Given entries =
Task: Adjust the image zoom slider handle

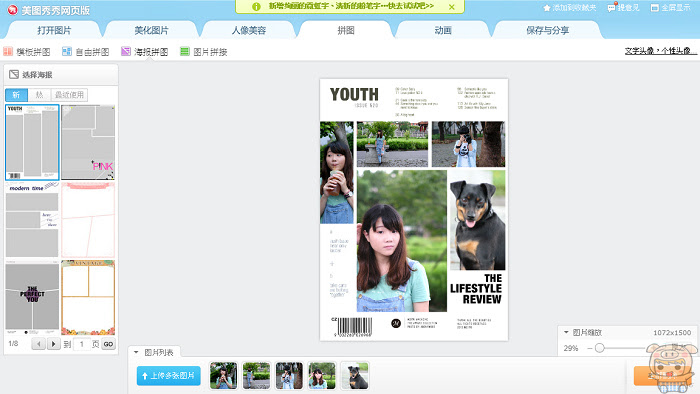Action: click(600, 348)
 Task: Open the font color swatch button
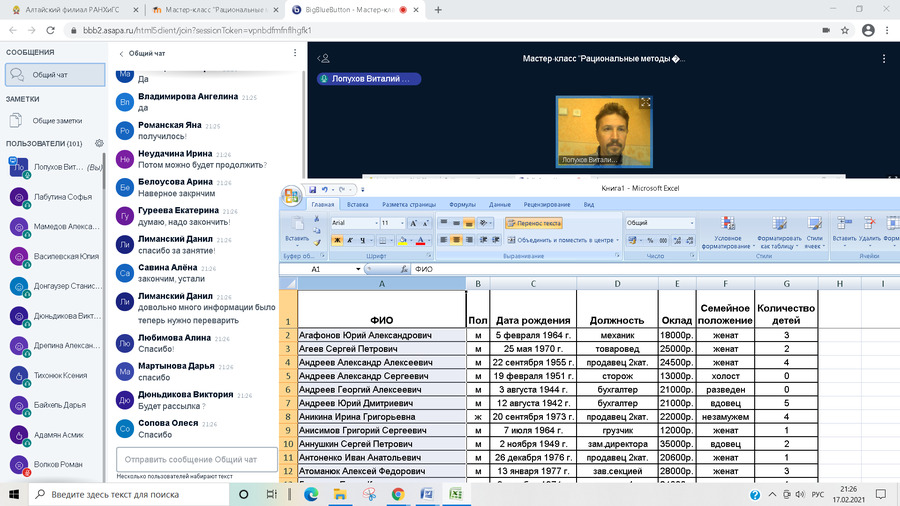[421, 240]
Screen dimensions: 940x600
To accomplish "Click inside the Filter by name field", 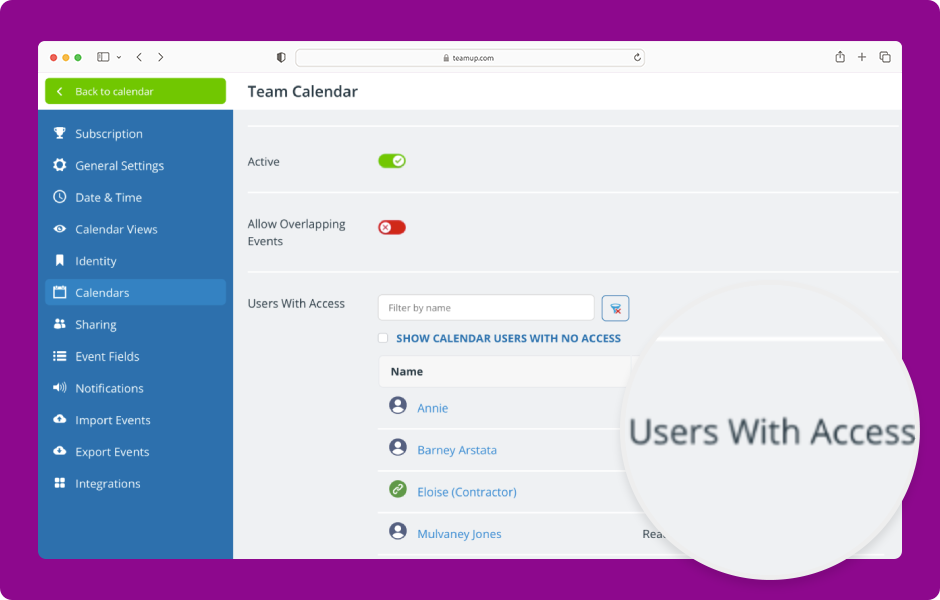I will pos(485,307).
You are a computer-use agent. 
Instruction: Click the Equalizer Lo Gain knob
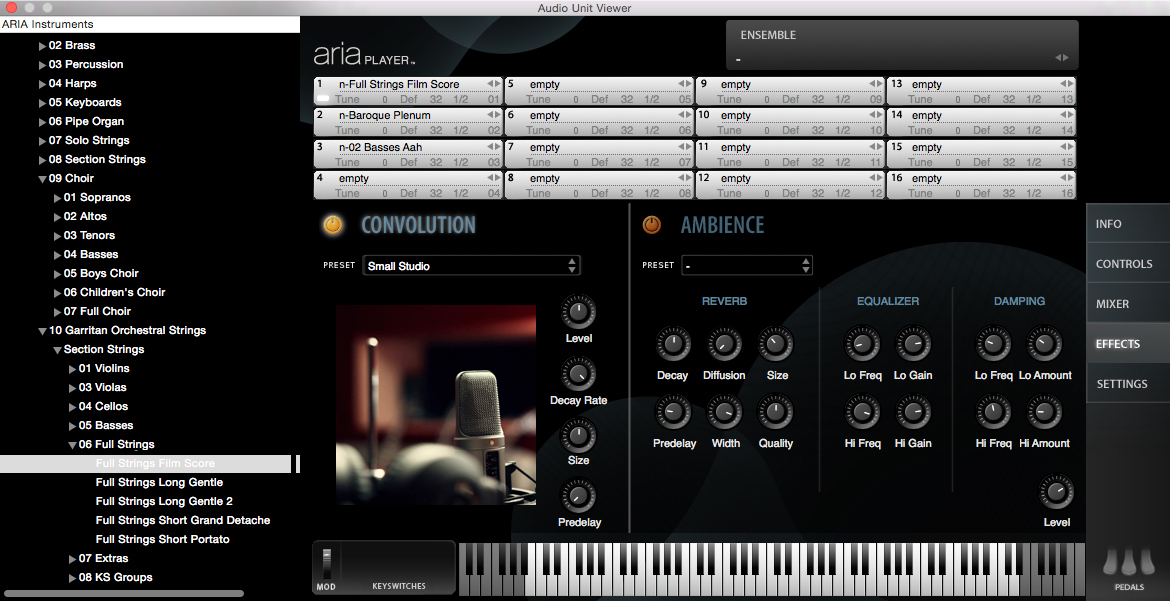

Problem description = Only the lines from the one containing "You are a computer-use agent." through the last line of the entries should be transcribed, exactly and with no pictures.

Exercise solution =
You are a computer-use agent. 
Instruction: Click the Equalizer Lo Gain knob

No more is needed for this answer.